Dzisiaj mikołajki więc troszkę o tym. Mam bardzo mieszane uczucia
co do tego dnia i świąt ogółem. Dlaczego? Okres świąteczny zaczyna się bardzo
wcześnie bo pod koniec listopada. Większość sklepów, gazetek, stron i innych form
sprzedających różne produkty czy też usługi przyozdabia się na świąteczno.
Wszędzie widzimy gwiazdki, choinki, aniołki, skarpety(serio?) i „Mikołaj”.
Ciężko go wyjąć z tego cudzysłowu, bo nijak ma się do postaci biskupa sprzed
wieków. Tamten rozdawał prezenty ubogim i dbał o innych, obecny „Mikołaj” łazi
po galerii rozdając małe podarunki dzieciom. Ciekawe też, że pomysł coca-coli
na grubiutkiego dziadka w czerwonym kubraczku tak dobrze się przyjął, że wyparł
archetyp. Może gdyby to pepsi wpadła na ten pomysł mielibyśmy niebieskiego
grubaska i wszystko dookoła byłoby niebieskie. Z drugiej strony mama podesłała mi pierniki, a dziewczyna zrobiła pizzę. Mikołajki są wymówką do zrobienia prezentu co też jest bardzo miłe.
Przez tak wczesne zasypanie nas klimatem świątecznym może się stać tak,
że na same święta już będziemy tak bardzo przyzwyczajeni do tej atmosfery, że
nie są one niczym specjalnym. To trochę jak jeść czekoladę codziennie, nie jest
tak czadowa jak jedzona raz na tydzień(propozycja dla odważnych). Do
wszystkiego się przyzwyczajamy czego najlepszym przykładem są ludzie
mieszkający przy lotnisku czy przy stacji kolejowej, którzy nie słyszą
pociągów(chyba że się skupią).

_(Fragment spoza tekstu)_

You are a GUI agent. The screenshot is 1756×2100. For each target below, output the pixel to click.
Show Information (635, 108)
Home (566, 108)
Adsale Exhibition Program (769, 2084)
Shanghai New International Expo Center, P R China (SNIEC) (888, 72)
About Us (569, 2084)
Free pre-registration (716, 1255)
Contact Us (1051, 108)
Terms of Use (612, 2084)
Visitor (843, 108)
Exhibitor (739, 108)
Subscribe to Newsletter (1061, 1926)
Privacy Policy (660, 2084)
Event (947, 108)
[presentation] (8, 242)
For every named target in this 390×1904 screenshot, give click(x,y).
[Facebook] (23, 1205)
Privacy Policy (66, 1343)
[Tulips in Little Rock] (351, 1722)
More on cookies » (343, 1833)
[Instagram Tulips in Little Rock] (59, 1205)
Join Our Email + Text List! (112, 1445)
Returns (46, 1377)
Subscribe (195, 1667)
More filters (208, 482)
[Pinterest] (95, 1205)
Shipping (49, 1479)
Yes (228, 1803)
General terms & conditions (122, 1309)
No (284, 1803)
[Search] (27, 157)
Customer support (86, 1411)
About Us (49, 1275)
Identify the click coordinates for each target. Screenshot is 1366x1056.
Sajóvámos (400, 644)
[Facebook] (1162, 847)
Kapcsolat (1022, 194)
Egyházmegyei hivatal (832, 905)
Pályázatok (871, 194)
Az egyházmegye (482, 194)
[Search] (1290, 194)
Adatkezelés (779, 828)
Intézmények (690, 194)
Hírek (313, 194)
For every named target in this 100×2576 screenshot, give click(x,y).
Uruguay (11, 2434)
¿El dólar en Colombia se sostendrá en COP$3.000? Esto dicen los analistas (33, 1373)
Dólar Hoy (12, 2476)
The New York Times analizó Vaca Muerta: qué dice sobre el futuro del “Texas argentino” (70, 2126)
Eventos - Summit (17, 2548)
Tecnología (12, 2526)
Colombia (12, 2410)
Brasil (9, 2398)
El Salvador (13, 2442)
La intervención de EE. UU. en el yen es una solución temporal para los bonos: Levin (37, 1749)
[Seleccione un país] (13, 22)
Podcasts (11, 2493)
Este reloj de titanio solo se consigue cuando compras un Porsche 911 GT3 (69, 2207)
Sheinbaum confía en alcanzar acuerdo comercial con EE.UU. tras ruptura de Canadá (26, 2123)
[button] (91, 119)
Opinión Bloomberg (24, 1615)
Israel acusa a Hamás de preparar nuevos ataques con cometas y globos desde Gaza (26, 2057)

Parę lat temu miałem dość już tych całych świąt
przez kolejki w sklepach, nieznośną muzykę, wszechobecny kolor czerwony i
zimno. Ale pewnego dnia siedziałem w samochodzie gdy zauważyłem faceta
pchającego samochód, który próbował zapaść w zimowy sen. Nie zastanawiając się
podbiegłem by pomóc. Mocarnym pchnięciem obudziliśmy samochód, który pełen gracji i radości pohasał
dalej. Jak się okazało facet, który pchał samochód był przypadkowym przechodniem. Wtedy poczułem klimat świąt - pchając czyjegoś żęcha na obśnieżonej drodze.
Do czego zmierzam? Proponuję podzielić „klimat świąteczny” na dwa
elementy. Pierwszy czysto komercyjny przejawiający się w reklamach – ozdoby w
reklamach, czapki Mikołaja, gwiazdki i
tego typu pierdołki. Drugim elementem klimatu świątecznego niech będą już te
prawdziwe święta – pomaganie obcemu w pchaniu samochodu, ponowna nauka
żonglowania mandarynkami, pokłute ręce od stawiania choinki, lepienie
pierogów/smażenie karpia/podkradanie ciastek, dawanie prezentów bliskim i
oczywiście nieśmiertelny „Kevin sam w domu”.